The evidence in PCE space is even more explicit than in CPI space. As already signaled on CPI day, the distribution shows a significant shift of the median, which in January reached 6.3% at annual rate. The on-going upward shift of the 25th-75th percentiles indicates a diffuse strengh of the data. As such, we continue to expect strong incoming data, at least in the near-term.
Details
The distribution of MoM % changes (Figure 1) suggests that positive and negative outliers have been more frequent in the last 12 months compared to pre-Covid.
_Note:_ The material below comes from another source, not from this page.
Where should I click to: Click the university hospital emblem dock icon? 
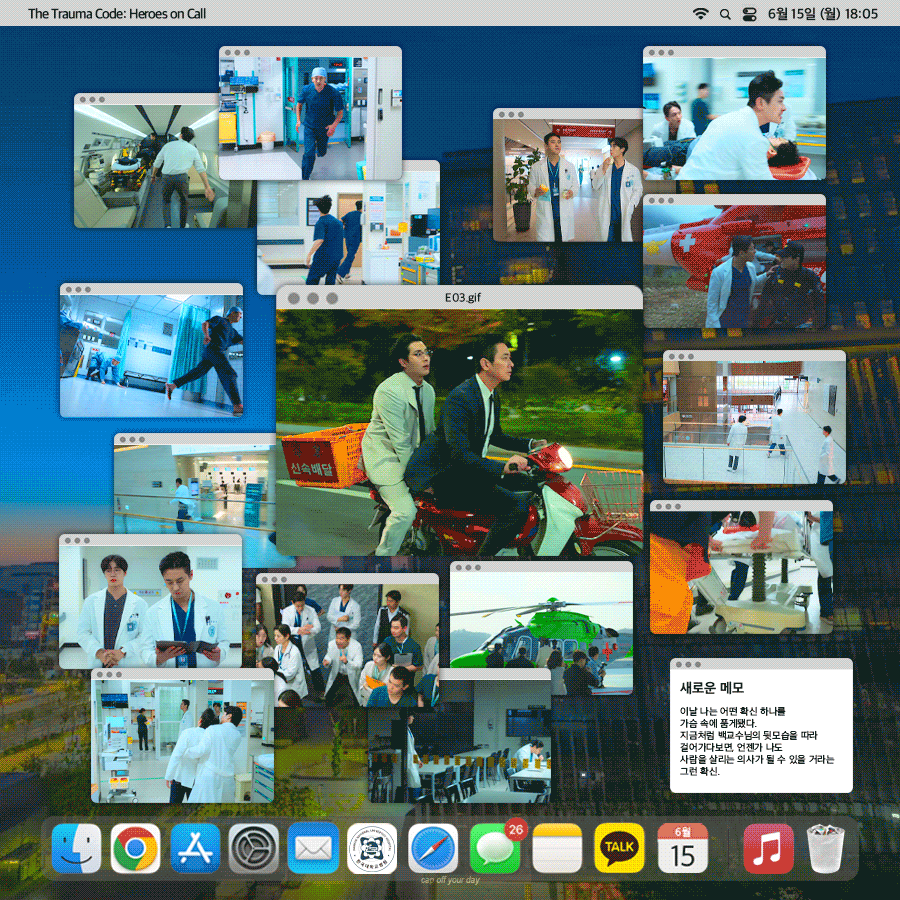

The fitted Kernel density (Figure 2) shows a thicker right tail in the last 12 months, indicating that price increases have been more frequent and larger than just the outliers in the right tail.
If we look at the percentiles, in January the left tail was relatively stable but 50th, 75th, and 90th percentile moved up notably. Price dispersion (captured by the cross sectional standard deviation) was relatively low and stable (which is not necessarily encouraging for the Fed because it is combined with a strong median reading).
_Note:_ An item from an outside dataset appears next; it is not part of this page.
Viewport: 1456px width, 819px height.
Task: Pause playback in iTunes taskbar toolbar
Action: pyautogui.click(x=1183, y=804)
Importantly, as already mentioned, the median moved up from 4.6% (MoM a.r.) in December to 6.3% (MoM a.r.) in January.
In details (MoM a.r.):
- The 5th pct is -29.2% (-24.6% in Dec)
- The 10th pct is -15.5% (-15.8% in Dec)
- The 25th pct is -1.8% (-1.6% in Dec)
- The 50th pct is 6.3% (4.6% in Dec)
- The 75th pct is 14.1% (9.5% in Dec)
- The 90th pct is 32.2% (21.2% in Dec)
- The 95th pct is 39.1% (39.1% in Dec)
The recent shift of the distribution is visible by looking at Figure 4, which plots the distribution of price changes in the last 3 months compared to the previous two quarters. In the last three months (black line in Figure 4) the distribution shows a lower left tail and a thicker right tail (especially in the 5%-15% range).
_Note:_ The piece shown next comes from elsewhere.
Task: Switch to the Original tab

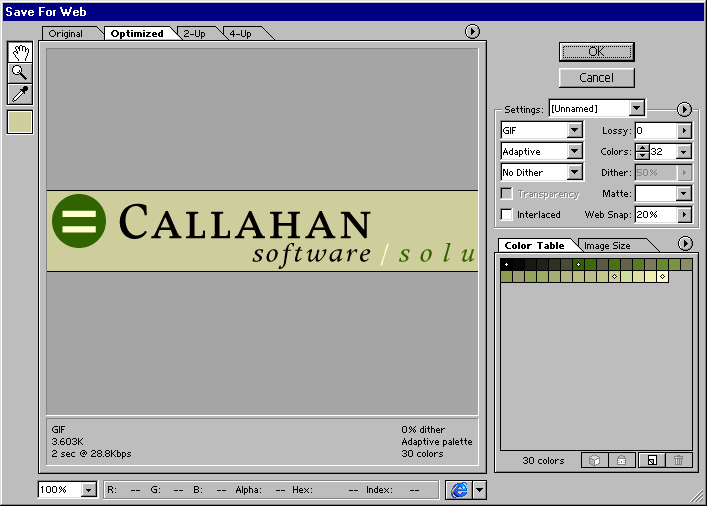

The on-going increase of the p50 is reflected in the MA(12) of the median (Figure 5) that increased to 3.4% in January (from 3.1% in December), the highest reading in the last 25 years (and a bit higher than our expectations after the CPI report).
Implications for the Fed staff
The Fed Board staff is typically not surprised by core PCE prices because the staff can largely anticipate the reading once it has CPI and PPI data in hand. Having said so. as described above, today’s data showed strong readings around the median of the distribution (at 6.3% a.r.).
In our view the Fed staff has probably revised its near-term forecast up a touch for the next 3 months (from about 35bps per month to 38bps per month). In our view, the risks around this near-term forecast are balanced.